Of course, religion isn’t exclusive in its ability to offer these things. People can find community in many secular outlets, and hope and inspiration are available in all sorts of places. In fact, I would argue that there is nothing that religion provides that can’t also be provided by a secular source. I would even go so far as to say that many of those secular sources can do it better than religion.

So what are some of these places? Certainly people find community online, as well as at sporting events, clubs, parties, and so on. Hell, people even find community on a shared commute to work. Humans are nothing if not social, and we manage to find countless ways to socialize. As for inspiration and hope, people can get that from watching a movie, reading a good book, listening to uplifting music, watching a video on Upworthy, or whatever.

Humans require community, hope, and inspiration to survive. They are just as important as food and water, and a person bereft of any of them can’t be considered healthy. People who sneer at religious gatherings and believe them useless are ignoring this fact. Seeking out community and inspiration doesn’t make a person weak or “emotional,” it makes them human.

Over the past few months, a group of people started a gathering they called the “Sunday Assembly,” which many other people decided to call “atheist church.” From what I can gather, having never been to one, it appears to be a few hours of singing fun songs, coupled with inspirational speeches by leading figures in the secular community.
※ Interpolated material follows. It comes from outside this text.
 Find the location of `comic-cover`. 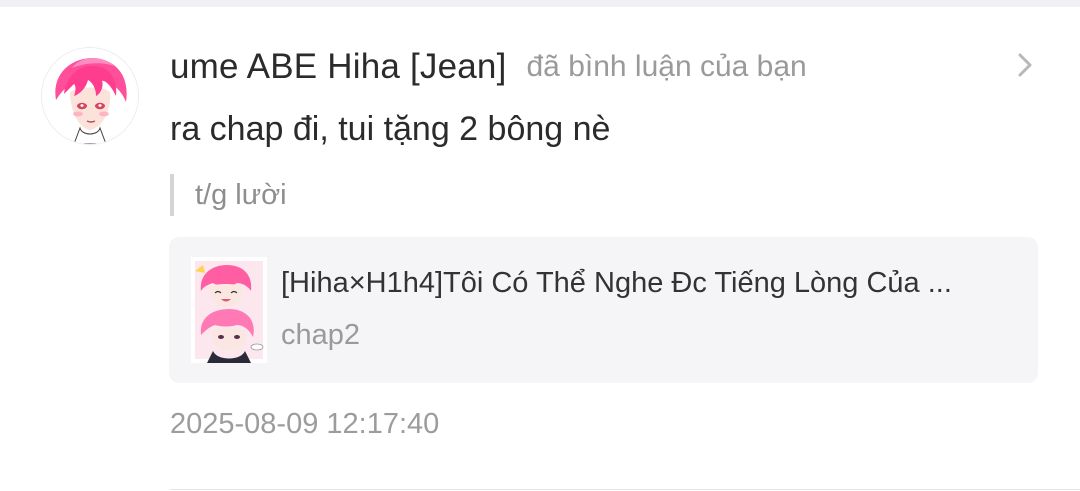

comic-cover is located at coordinates (229, 310).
My initial impression is that the Sunday Assembly is a few hours of having fun with fellow atheists and nonreligious people.

This hasn’t stopped people from railing against the Sunday Assembly as pointless and too “religiony.” The way they see it, singing songs and listening to uplifting speeches should be exclusively the domain of the religious, and we should just stay the hell away from anything approaching feelings. Somehow I think that a lot of the people criticizing the Sunday Assembly have no idea what it actually is.

I view the Sunday Assembly as an attempt to fulfill the need for community, hope and inspiration from a humanist perspective. Given all the positive feedback from the people who’ve actually attended, it seems to be a success. And yet, I’ve seen too many people saying that the Sunday Assembly is a waste of everyone’s time, or that people who go shouldn’t even call themselves atheists. This sort of response baffles me.

People need community. They need inspiration. They need hope. And, yes, they need to have fun. The Sunday Assembly isn’t for everyone, and the people who don’t like it can always find those things somewhere else. But don’t begrudge those who seek community from an explicitly humanist source, even if they use some of the inspirational techniques that religions have spent millennia developing. The Sunday Assembly is perfectly legitimate.

In fact, I think I’ll try to attend one in the future.